TASK STATEMENT:
Every line in the records below that holds the word "générales" is to be copied.

++++++

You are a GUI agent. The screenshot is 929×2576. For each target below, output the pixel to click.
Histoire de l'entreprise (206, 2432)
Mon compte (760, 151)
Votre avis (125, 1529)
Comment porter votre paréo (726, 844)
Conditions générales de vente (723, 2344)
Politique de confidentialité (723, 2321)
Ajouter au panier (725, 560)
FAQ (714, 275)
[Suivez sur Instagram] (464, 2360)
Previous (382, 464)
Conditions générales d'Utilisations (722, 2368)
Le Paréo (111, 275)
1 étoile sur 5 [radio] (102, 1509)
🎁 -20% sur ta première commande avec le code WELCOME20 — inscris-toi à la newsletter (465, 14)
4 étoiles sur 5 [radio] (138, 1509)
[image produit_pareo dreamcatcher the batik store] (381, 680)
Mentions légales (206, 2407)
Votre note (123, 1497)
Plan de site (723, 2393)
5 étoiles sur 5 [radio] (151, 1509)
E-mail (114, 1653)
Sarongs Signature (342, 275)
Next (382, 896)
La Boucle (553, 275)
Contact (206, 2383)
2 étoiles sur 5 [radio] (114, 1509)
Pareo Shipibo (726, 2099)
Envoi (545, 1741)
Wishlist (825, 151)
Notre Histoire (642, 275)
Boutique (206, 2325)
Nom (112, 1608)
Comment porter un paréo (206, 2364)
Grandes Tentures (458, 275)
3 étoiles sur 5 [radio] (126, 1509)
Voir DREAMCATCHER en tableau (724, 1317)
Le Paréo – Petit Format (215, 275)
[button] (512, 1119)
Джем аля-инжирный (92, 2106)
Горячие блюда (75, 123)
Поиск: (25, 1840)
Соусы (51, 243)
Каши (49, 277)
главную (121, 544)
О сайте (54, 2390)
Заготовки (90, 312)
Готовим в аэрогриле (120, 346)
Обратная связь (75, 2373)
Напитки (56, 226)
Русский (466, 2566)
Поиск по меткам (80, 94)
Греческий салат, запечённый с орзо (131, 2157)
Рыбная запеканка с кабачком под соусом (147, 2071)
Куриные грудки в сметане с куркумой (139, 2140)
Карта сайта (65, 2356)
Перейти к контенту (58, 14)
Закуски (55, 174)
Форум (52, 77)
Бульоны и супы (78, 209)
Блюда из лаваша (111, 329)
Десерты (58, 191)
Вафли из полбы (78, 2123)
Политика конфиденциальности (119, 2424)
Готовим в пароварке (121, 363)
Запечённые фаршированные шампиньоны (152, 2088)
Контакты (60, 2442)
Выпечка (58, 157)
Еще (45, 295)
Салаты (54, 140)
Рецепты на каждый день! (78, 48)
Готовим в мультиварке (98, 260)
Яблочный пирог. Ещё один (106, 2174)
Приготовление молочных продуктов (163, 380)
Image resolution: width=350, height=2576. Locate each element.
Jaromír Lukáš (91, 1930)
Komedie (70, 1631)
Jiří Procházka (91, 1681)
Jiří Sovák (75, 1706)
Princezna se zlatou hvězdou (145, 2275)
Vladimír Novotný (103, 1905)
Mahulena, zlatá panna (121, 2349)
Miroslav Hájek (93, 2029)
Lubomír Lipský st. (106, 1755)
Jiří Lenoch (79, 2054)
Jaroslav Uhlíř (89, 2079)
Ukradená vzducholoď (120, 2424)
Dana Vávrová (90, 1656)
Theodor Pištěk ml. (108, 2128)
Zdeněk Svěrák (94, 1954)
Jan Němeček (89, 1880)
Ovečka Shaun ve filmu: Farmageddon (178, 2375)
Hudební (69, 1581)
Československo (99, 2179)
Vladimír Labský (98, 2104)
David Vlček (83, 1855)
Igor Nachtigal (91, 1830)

++++++

PROBLEM SOLUTION:
Conditions générales de vente (723, 2344)
Conditions générales d'Utilisations (722, 2368)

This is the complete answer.